For decades, these front-line caregivers labored in the shadows of a welfare state that shaped the conditions of the occupation. Disparate, often chaotic programs for home care, which allowed needy, elderly, and disabled people to avoid institutionalization, historically paid poverty wages to the African American and immigrant women who constituted the majority of the labor force. Yet policymakers and welfare administrators linked discourses of dependence and independence-claiming that such jobs would end clients' and workers' "dependence" on the state and provide a ticket to economic independence. The history of home care illuminates the fractured evolution of the modern American welfare state since the New Deal and its race, gender, and class fissures. It reveals why there is no adequate long-term care in America.

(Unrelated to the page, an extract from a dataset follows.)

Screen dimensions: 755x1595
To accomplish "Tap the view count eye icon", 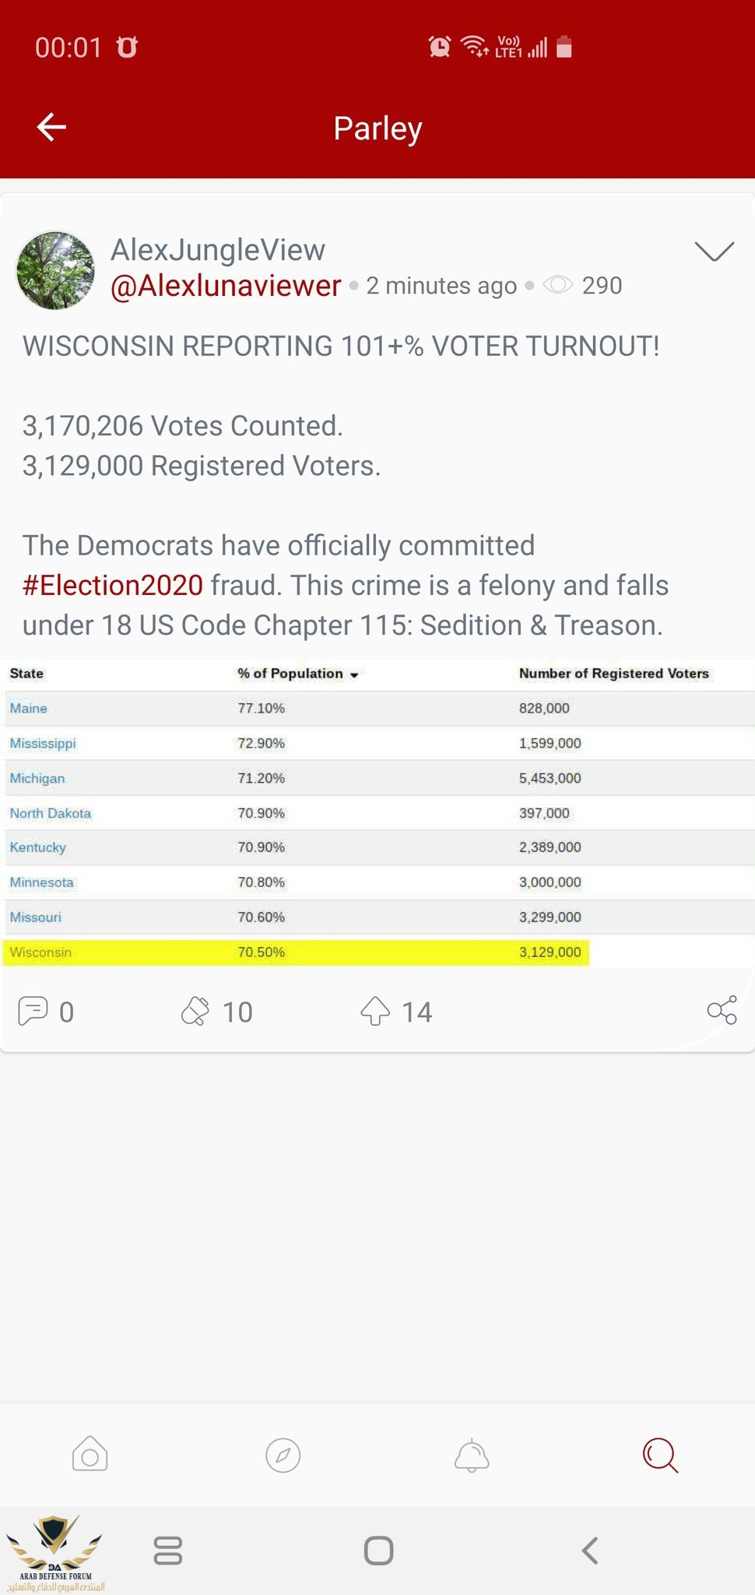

Caring for America is much more than a history of social policy, however; it is also about a powerful contemporary social movement. At the front and center of the narrative are the workers-poor women of color-who have challenged the racial, social, and economic stigmas embedded in the system. Caringfor America traces the intertwined, sometimes conflicting search of care providers and receivers for dignity, self-determination, and security. It highlights the senior citizen and independent living movements; the civil rights organizing of women on welfare and domestic workers; the battles of public sector unions; and the unionization of health and service workers. It rethinks the strategies of the U.S. labor movement in terms of a growing care work economy. Finally, it makes a powerful argument that care is a basic right for all and that care work merits a living wage.